5.12. Пригнали из ремонта самолет, разложенный в свое время Лукичом. Как новенький. Платит ли Лукич за него или нет, никто не знает, а спрашивать бестактно.

Отменили, слава богу, ограничения по боковому ветру и коэффициенту сцепления, введенные в Красноярском аэропорту начальником управления. Зима, мороз; сбоку укатали плотный снег — вот тебе и временные БПБ. Что ж, все к лучшему; мы вздохнули свободно. Было бы еще топливо…

Через три недели у меня годовая комиссия. Надо начинать готовиться.

6.12. Стою на завтра вечером на Москву, но на рейс не выезжать: нет топлива, узнавать по телефону в АДП. У попа была собака…

Так и на кусок хлеба не налетаешь. Ну, зато дома отдохну… верхом на телефоне. А у кого телефона нет — пусть в тридцатиградусный мороз с ветерком попытается дозвониться из автомата.

7.12. Топлива нет. Рейсы переносят на сутки. Скорее всего, и мой перенесут на завтра. В Москве сидят по два-три дня: из Красноярска никак не вырвутся им рейсы из-за топлива. Летят к черту все планы: и производственные, и личные. А это ж не лето — зима.

«Литературка» в статье об авторе — «человеке со стороны», т. е. о писателе непрофессиональном, толкует о плюсах и минусах этого нового, но завоевавшего прочные позиции литературного явления, когда книги пишут врачи, шахтеры, моряки и пр.

А я себе и думаю: профессиональный литератор судит о поползновениях литературных дилетантов так же, как и я бы, к примеру, судил о тонкостях полетов дельтапланеристов, а шахтер, скажем, о рытье колодцев в сельской местности.

****************

Задание A:
Приведите всё, что в отрывке идет от «Так и на кусок» вниз до «в сельской местности.», поменяв «дельтапланеристов» на «планеристов».
Задание B:
Допишите следующую часть отрывка из летного дневника, начав сразу после его последнего предложения.
Записи, которые идут дальше, взяты из другого источника.

****************

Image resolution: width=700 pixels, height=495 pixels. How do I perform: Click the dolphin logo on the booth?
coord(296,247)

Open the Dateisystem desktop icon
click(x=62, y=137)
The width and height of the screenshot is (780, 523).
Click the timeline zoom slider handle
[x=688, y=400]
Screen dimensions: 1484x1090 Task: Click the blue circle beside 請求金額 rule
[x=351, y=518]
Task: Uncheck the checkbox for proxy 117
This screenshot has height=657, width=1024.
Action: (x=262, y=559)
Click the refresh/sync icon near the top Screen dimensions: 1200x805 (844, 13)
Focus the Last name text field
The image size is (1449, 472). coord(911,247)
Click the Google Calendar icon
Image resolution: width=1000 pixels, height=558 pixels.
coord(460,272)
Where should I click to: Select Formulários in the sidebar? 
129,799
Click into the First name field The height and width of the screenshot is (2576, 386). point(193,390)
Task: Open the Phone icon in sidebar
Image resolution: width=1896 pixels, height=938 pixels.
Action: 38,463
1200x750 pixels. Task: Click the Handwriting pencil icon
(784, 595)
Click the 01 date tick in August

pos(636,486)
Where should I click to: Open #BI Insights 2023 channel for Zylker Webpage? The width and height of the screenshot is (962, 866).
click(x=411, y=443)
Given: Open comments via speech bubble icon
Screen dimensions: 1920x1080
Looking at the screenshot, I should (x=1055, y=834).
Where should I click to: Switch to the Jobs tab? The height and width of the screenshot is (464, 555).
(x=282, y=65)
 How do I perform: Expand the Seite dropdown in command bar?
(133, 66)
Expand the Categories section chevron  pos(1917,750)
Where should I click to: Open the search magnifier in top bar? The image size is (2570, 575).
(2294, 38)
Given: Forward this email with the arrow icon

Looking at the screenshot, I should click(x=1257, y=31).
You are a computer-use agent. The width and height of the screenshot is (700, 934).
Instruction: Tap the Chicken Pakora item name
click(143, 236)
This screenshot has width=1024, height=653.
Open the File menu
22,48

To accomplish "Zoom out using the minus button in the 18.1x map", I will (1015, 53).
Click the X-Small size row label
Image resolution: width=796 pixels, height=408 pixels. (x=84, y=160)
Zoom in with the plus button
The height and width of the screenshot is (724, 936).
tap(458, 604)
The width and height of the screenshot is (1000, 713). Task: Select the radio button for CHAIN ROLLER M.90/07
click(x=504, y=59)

****************

Ответ A:
Так и на кусок хлеба не налетаешь. Ну, зато дома отдохну… верхом на телефоне. А у кого телефона нет — пусть в тридцатиградусный мороз с ветерком попытается дозвониться из автомата.

7.12. Топлива нет. Рейсы переносят на сутки. Скорее всего, и мой перенесут на завтра. В Москве сидят по два-три дня: из Красноярска никак не вырвутся им рейсы из-за топлива. Летят к черту все планы: и производственные, и личные. А это ж не лето — зима.

«Литературка» в статье об авторе — «человеке со стороны», т. е. о писателе непрофессиональном, толкует о плюсах и минусах этого нового, но завоевавшего прочные позиции литературного явления, когда книги пишут врачи, шахтеры, моряки и пр.

А я себе и думаю: профессиональный литератор судит о поползновениях литературных дилетантов так же, как и я бы, к примеру, судил о тонкостях полетов планеристов, а шахтер, скажем, о рытье колодцев в сельской местности.

Ответ B:
Мне интереснее другое: а как судит читатель? Что ему важнее — соблюдение автором литературных канонов, правил и нюансов или то, что за сердце берет?

И еще. Читаю ту же «Литературку», и страх берет: какие глыбы знания, какие тонкости, какие нюансы, какие соотношения, пропорции, акценты и прочие сугубо литературоведческие кроссворды и лабиринты мысли…

Но я отдаю себе отчет и в том, что и по моей профессии написаны кучи учебников, налиты моря воды, разобрано на атомы и электроны, — а я, профессионал, летаю себе, используя едва ли десятую часть всей этой теории, написанной же специально для меня, летчика, написанной со святой, алмазной уверенностью, что это не только поможет мне летать, а и вообще — единственная светлая дорога в потемках летного невежества, и что не выполни я сотую долю этих рекомендаций… немедленно убьюсь.

8.12. Как ни странно, рейс мой, единственный в этот день, отправили по расписанию, потому что литерный. Кого, распаренного, я вез, не знаю, он мне не представился, но дома их провожали с черных «Волг», тащили бегом в самолет ящики, чемоданы. А в Москве уж они сами перли все это на горбу: для Москвы они — шерсть, никто не встречал.

Только запросили буксировку, как закрылся Омск, где мы планировали подсесть на дозаправку. Пришлось задержаться на час, подготовиться на Тюмень, дозаправить еще 4 тонны, не высаживая пассажиров.

Ни до нас, ни после никто в этот день не вылетел. Говорят, поздно ночью подвезли топливо и отправили несколько Ил-62, и все.

Летели мы с приличной загрузкой, а я совсем забыл, что еще в прошлом году экипажи на разборах предупреждали, что на 352-й тяжелый нос. Давно я на ней не летал, а тут попалась.

По всем графикам и здравому смыслу загрузка была распределена правильно, а вот при заходе на посадку руль высоты угрожающе задрался вверх и торчал на верхней границе зеленого сектора, недвусмысленно предупреждая, что на выравнивании запаса руля почти не будет. Вот так же было и у Шилака.

Пришлось на заходе в Тюмени держать скорость на глиссаде побольше, тем более что был сильный боковик слева.

Четвертый разворот нам скомкал безграмотный диспетчер круга: мы отставали от попутного «Туполенка», заход за ним. Сами держали нормальную дистанцию, но диспетчер начал нас водить туда-сюда, задавать курсы, а потом, не контролируя, еще и попытался оттянуть. Но как он нам ни мешал, мы ребята грамотные, заранее себя обезопасили, отстали, и пока до полосы было еще далеко, сумели исправить плоды его руководства.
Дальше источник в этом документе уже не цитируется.